⚠️ ALERTA DE SPOILERS PESADOS
O texto abaixo revela detalhes centrais do enredo e do final de A Empregada. Se você ainda não leu o livro ou não assistiu ao filme, prossiga por sua conta e risco.
Recém-chegado aos cinemas brasileiros, A Empregada leva às telas a história que virou fenômeno da cultura pop a partir do livro homônimo da escritora Freida McFadden. Embora preserve o principal ponto de virada da narrativa original, o longa opta por um final bem diferente, e mais impactante — do que o apresentado nas páginas.
A grande revelação permanece. Após assumir o romance com Andrew (Brandon Sklenar), Millie (Sydney Sweeney) descobre que o homem aparentemente perfeito é, na verdade, agressivo e abusivo. Ela cai em um plano arquitetado por Nina (Amanda Seyfried), que contrata a jovem como empregada justamente para que o marido perca o interesse por ela e direcione sua obsessão a outra mulher.
O método de controle de Andrew é cruel. Sempre que considera que a parceira “errou”, ele a tranca no quarto do sótão, sem comida e com água limitada, como forma de punição. No filme, essa violência atinge um grau extremo quando ele obriga Millie a fazer 21 cortes na própria barriga com um caco de louça quebrada.
O final no cinema
No longa, Millie consegue virar o jogo. Após fingir obediência, ela engana Andrew, o ataca com uma faca e o tranca no sótão em seu lugar. A trama então caminha para um clímax de ação: arrependida, Nina retorna à mansão para tentar salvar a empregada, mas acaba libertando o próprio agressor.

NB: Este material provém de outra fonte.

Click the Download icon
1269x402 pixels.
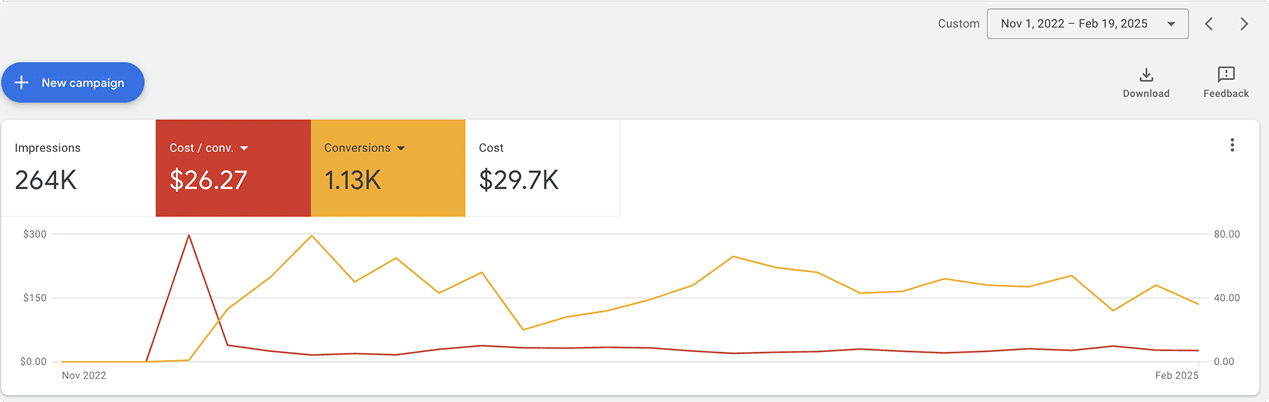tap(1146, 75)
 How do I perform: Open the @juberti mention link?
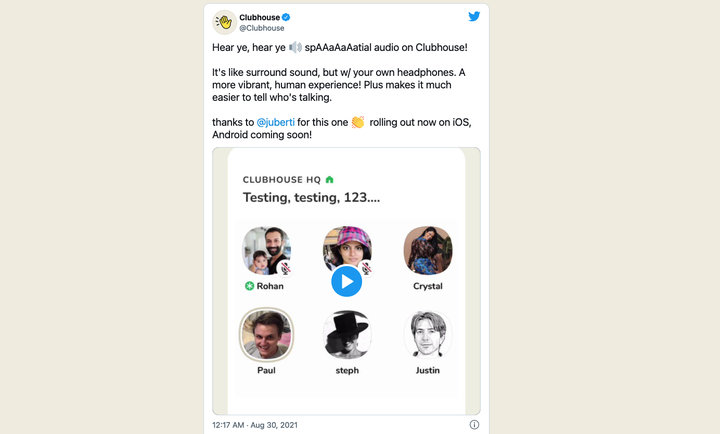[x=275, y=123]
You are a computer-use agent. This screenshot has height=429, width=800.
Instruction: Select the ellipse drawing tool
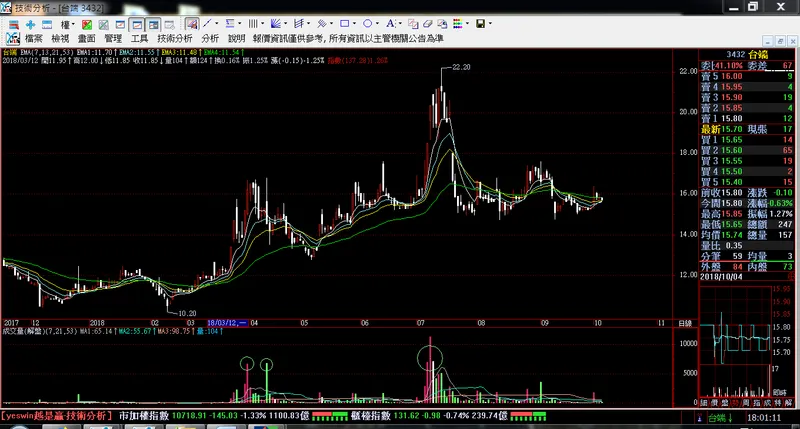[x=367, y=23]
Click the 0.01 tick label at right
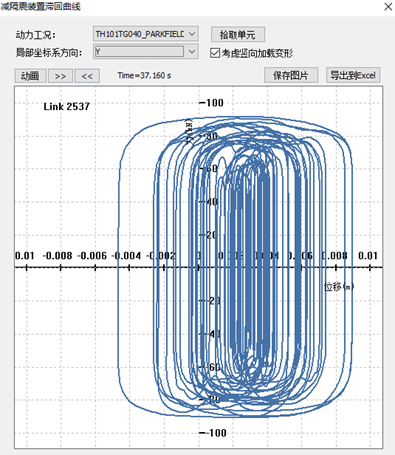395x455 pixels. pyautogui.click(x=368, y=256)
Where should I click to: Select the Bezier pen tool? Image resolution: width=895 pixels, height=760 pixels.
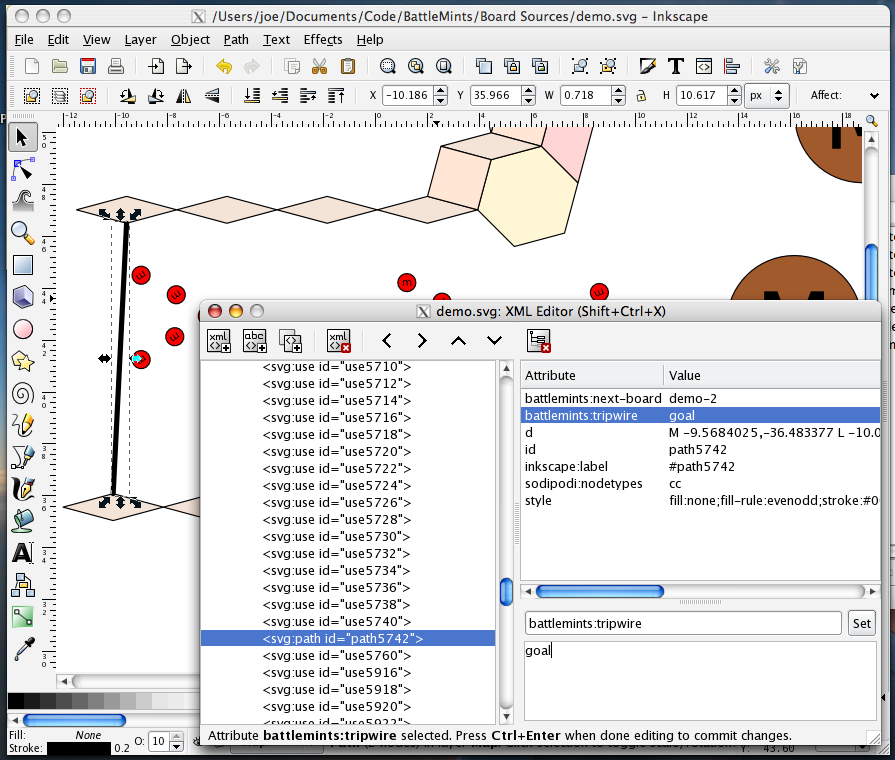pyautogui.click(x=22, y=457)
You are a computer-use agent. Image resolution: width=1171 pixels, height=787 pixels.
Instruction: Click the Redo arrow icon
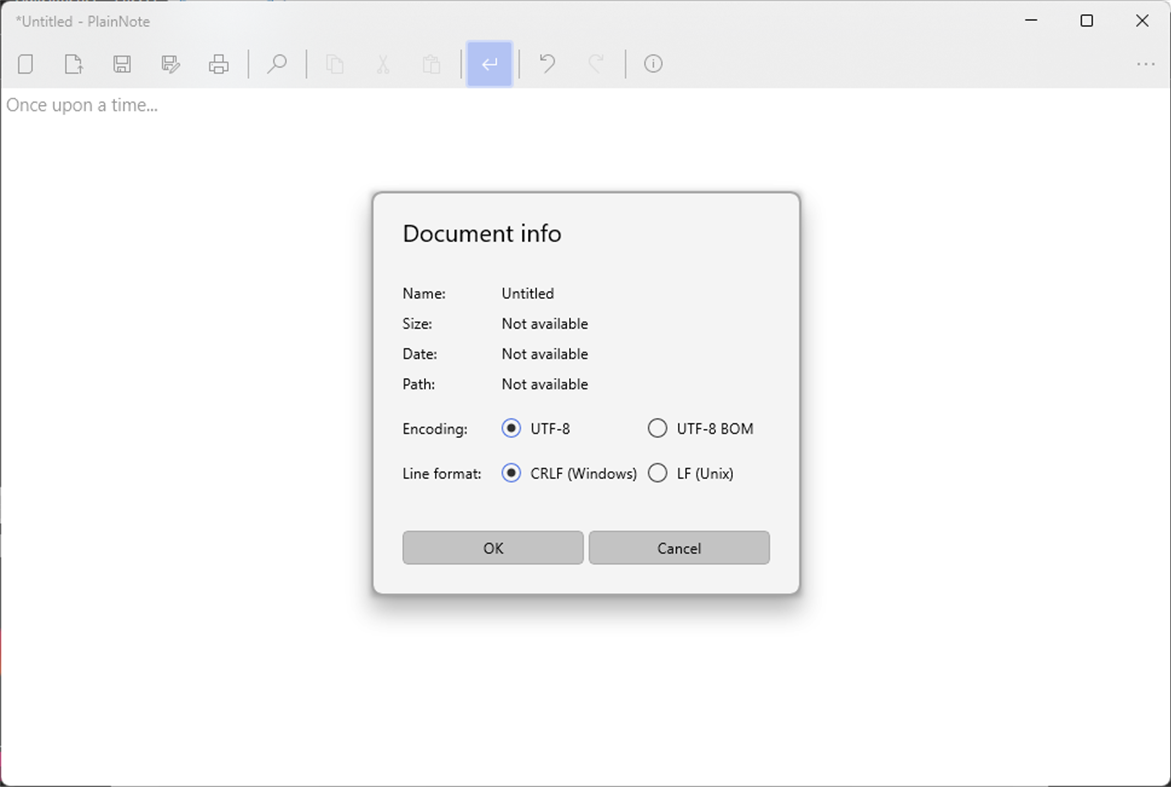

Andrew tenta retomar o controle emocional da esposa, mas Nina se recusa a voltar para o relacionamento. Quando ele ameaça atacá-la, Millie reaparece e o empurra da escada. Andrew cai de grande altura e morre no local.
A reviravolta final vem com a chegada da polícia: a investigadora responsável pelo caso revela ser irmã de Kathy, ex-noiva de Andrew, que fugiu dele anos antes profundamente traumatizada. Ciente do histórico de violência, ela decide acobertar Nina e Millie. O resultado é um encerramento “limpo”: Nina herda a fortuna do marido e ajuda Millie a recomeçar a vida.
O desfecho no livro é mais sombrio
No livro, o caminho é outro, e bem mais perturbador. Não há confronto físico nem queda de escada. Depois de prender Andrew no sótão, Millie o mantém encarcerado por dias, sem comida ou água. Durante esse período, ela o obriga a arrancar vários dentes, não apenas um. O abusador morre por desidratação, sozinho.
Quando Nina retorna à casa, encontra o marido já morto. As duas conversam, e Nina decide assumir a culpa, incentivando Millie a fugir. Não há cena de ação, apenas a constatação silenciosa do destino de Andrew.
A investigação também muda. No livro, quem resolve “fechar os olhos” é um detetive que se revela pai de Kathy. Ele explica que a filha voltou para casa anos antes completamente abalada após fugir do noivo e que, desde então, aguardava uma chance de fazê-lo pagar pelos crimes. Assim, ajuda Nina a sair impune.
Duas histórias, dois impactos
Enquanto o filme transforma o final em um confronto direto, quase catártico, o livro aposta em um encerramento frio, lento e moralmente incômodo. São duas abordagens distintas para o mesmo tema: a violência doméstica e suas marcas profundas.
A Empregada segue em cartaz nos cinemas do Brasil, convidando o público a comparar e discutir qual versão causa maior impacto.